*TEXTO CITADO:*
Não é nenhuma Torre de Babel e, talvez por isso, teve o condão de colocar pessoas de muitas nacionalidades e culturas diferentes a falar a mesma “língua”.
A torre de 21 metros de altura prevista no Plano de Pormenor da Zona Histórica de Olhão, um dos elementos do documento que foi mais contestado pela população (mas não o único), foi “riscada” pelo presidente da Câmara olhanense António Pina no final de uma sessão de esclarecimento com a população que decorreu esta terça-feira à noite.
Uma decisão passível de sossegar muitas almas, mas que não deverá ser suficiente para aplacar a indignação e contestação das mais de 1750 pessoas que já assinaram uma petição contra a aprovação do plano, a larga maioria das quais estrangeiras. Esta iniciativa foi lançada por um arquiteto belga residente em Olhão, Pascal Duval, e já foi assinada por pessoas das mais diversas nacionalidades (residentes e não só), «entre os quais 150 arquitetos, historiadores, urbanistas e até o curador do Museu de Amesterdão», segundo o também arquiteto Filipe Monteiro.
António Pina ouviu os técnicos explicar à população a filosofia do plano, as muitas críticas e dúvidas dos cidadãos que encheram o auditório da Biblioteca Municipal e, no final, anunciou que aceitava deixar cair a edificação da discórdia, apesar de defender a existência de uma infraestrutura que sirva o mesmo propósito.
Para perceber para que serviria uma torre de 21 metros, bem acima da cércea dos edifícios à volta e até da torre sineira da Igreja Matriz, há que voltar atrás, à apresentação e posteriores esclarecimentos dados pela equipa do Baixa Atelier, responsável pela elaboração do plano.

*TAREFAS A RESOLVER:*
A. Indique se cada afirmação concorda com o texto citado, respondendo sim ou não e citando as palavras decisivas: (i) a petição contra o plano foi lançada por um arquiteto belga residente em Olhão; (ii) a torre prevista no plano teria 25 metros de altura; (iii) a torre foi o único elemento do plano contestado pela população.
B. Transcreva do texto citado o trecho que vai de "A torre de 21 metros de" até "terça-feira à noite.", inclusive.

*DADOS FORNECIDOS:*
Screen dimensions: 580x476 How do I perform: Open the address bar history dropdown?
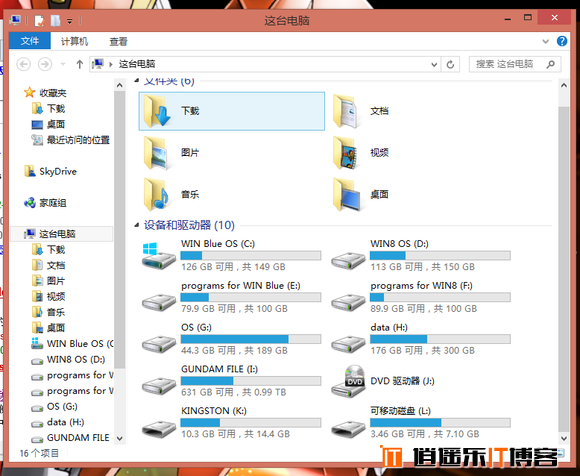click(434, 65)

*RESPOSTAS AOS EXERCÍCIOS:*
A.
(i) Sim: "Esta iniciativa foi lançada por um arquiteto belga residente em Olhão, Pascal Duval".
(ii) Não: "A torre de 21 metros de altura prevista no Plano de Pormenor da Zona Histórica de Olhão".
(iii) Não: "um dos elementos do documento que foi mais contestado pela população (mas não o único)".

B.
A torre de 21 metros de altura prevista no Plano de Pormenor da Zona Histórica de Olhão, um dos elementos do documento que foi mais contestado pela população (mas não o único), foi “riscada” pelo presidente da Câmara olhanense António Pina no final de uma sessão de esclarecimento com a população que decorreu esta terça-feira à noite.